What the exercise asks
Set down, exactly as written, the line containing "You are a computer-use" and all the lines that follow it to the end of the entries below, omitting every picture.
######
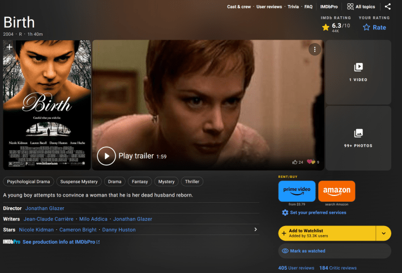Toggle Add to Watchlist button
The height and width of the screenshot is (273, 402).
327,233
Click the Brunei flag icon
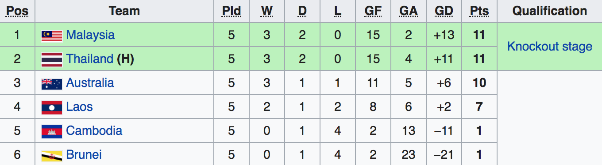 pos(51,156)
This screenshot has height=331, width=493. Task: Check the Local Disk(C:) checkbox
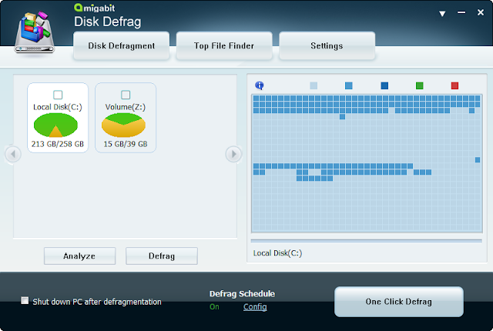click(59, 95)
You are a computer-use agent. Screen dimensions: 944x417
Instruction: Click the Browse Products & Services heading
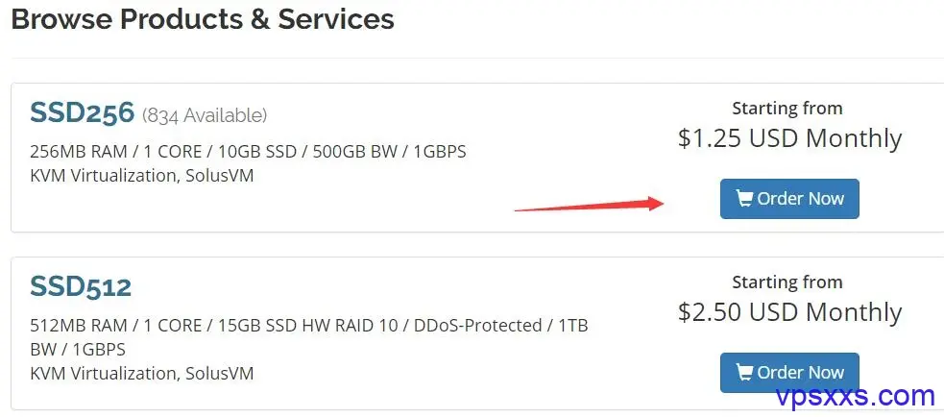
######
Solution to the problem
You are a computer-use agent. Screen dimensions: 944x417
Instruction: Click the Browse Products & Services heading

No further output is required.